§ Supplied text
— start —
# Exponential Decay Formula

Before knowing the exponential decay formula, first, let us recall what is meant by an exponential decay. In exponential decay, a quantity slowly decreases in the beginning and then decreases rapidly. We use the exponential decay formula to find population decay (depreciation) and we can also use the exponential decay formula to find half-life (the amount of time for the population to become half of its size). Let us learn more about the exponential decay formula along with the solved examples

## What are Exponential Decay Formulas?

The Exponential decay formula helps in finding the rapid decrease over a period of time i.e. the exponential decrease. The exponential decay formula is used to find the population decay, half-life, etc. The general form is f(x) = a (1 - r)^{x}.

### Exponential Decay Formula

The quantity decreases slowly after which the rate of change and the rate of growth decreases over a period of time rapidly. This decrease in growth is calculated by using the exponential decay formula. The exponential decay formula can be in one of the following forms:

f(x) = ab^{x}

f(x) = a (1 - r)^{x}

P = P\(_0\) e^{-}^{k t}

Where,

- a (or) P\(_0\) = Initial amount
- b = decay factor
- r = Rate of decay (for exponential decay)
- x (or) t = time intervals (time can be in years, days, (or) months, whatever you are using should be consistent throughout the problem).
- k = constant of proportionality
- e- Euler's constant

Note: In exponential decay, always 0 < b < 1.Here, b = 1 - r ≈ e^{- k}.

**Break down tough concepts through simple visuals.**

## Examples Using Exponential Decay Formulas

**Example 1: Chris bought a new car for $20,000. The value of the car decreases exponentially (depreciates) at a rate of 8% per year. Then what is the value of the car after 5 years? Solve this by using exponential formulas and round your answer to the nearest two decimals.**

**Solution:**

The initial value of the car is, P = $20,000.

The rate of decay is, r = 8% = 0.08.

The time is t = 5 years.

Using the exponential decay formula:

A = P (1 - r)^{t}

A = 20000 (1 - 0.08)^{5 }= 13181.63

Therefore, the value of the car after 5 years = $13,181.63.
— end —
§ Extracted records
— start —
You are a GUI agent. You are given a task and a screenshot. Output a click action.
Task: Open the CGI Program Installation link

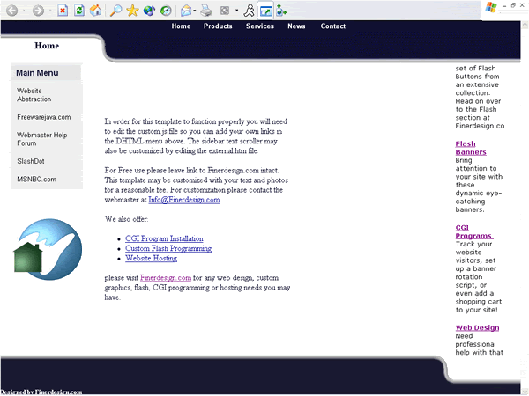pos(164,238)
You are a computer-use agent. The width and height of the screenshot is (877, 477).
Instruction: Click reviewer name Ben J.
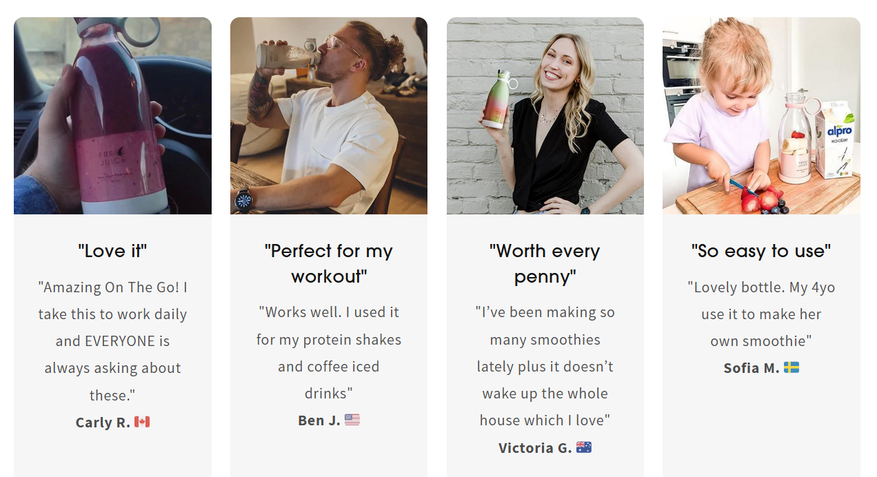tap(319, 420)
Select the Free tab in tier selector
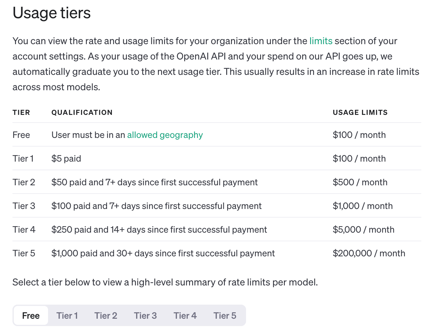The image size is (437, 336). (31, 316)
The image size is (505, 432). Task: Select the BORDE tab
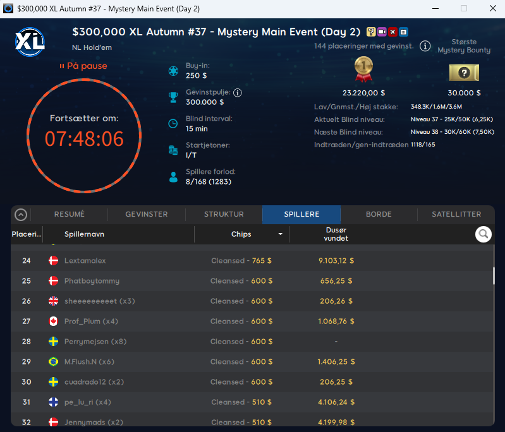379,214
— end —
§ Aim A
Answer these questions using the exponential decay page.
(i) How does the page define half-life?
(ii) What does the letter b stand for in the formulas?
(iii) At what yearly rate does the car in Example 1 lose value?
§ Aim B
Decide whether each statement agrees with the exponential decay page, and support each yes or no with the deciding words from the page.
(i) In exponential decay, b is always greater than 1.
(ii) The units of time should stay the same throughout a problem.
(iii) Chris paid $25,000 for the new car.
§ Aim C
Reproduce, word for word, the part of the exponential decay page that opens with the words containing "Before knowing the" and closes with "Exponential Decay Formulas?".

§ Exercise solution A
(i) The amount of time for the population to become half of its size.
(ii) The decay factor.
(iii) 8% per year.

§ Exercise solution B
(i) No: "In exponential decay, always 0 < b < 1."
(ii) Yes: "whatever you are using should be consistent throughout the problem"
(iii) No: "Chris bought a new car for $20,000."

§ Exercise solution C
Before knowing the exponential decay formula, first, let us recall what is meant by an exponential decay. In exponential decay, a quantity slowly decreases in the beginning and then decreases rapidly. We use the exponential decay formula to find population decay (depreciation) and we can also use the exponential decay formula to find half-life (the amount of time for the population to become half of its size). Let us learn more about the exponential decay formula along with the solved examples

## What are Exponential Decay Formulas?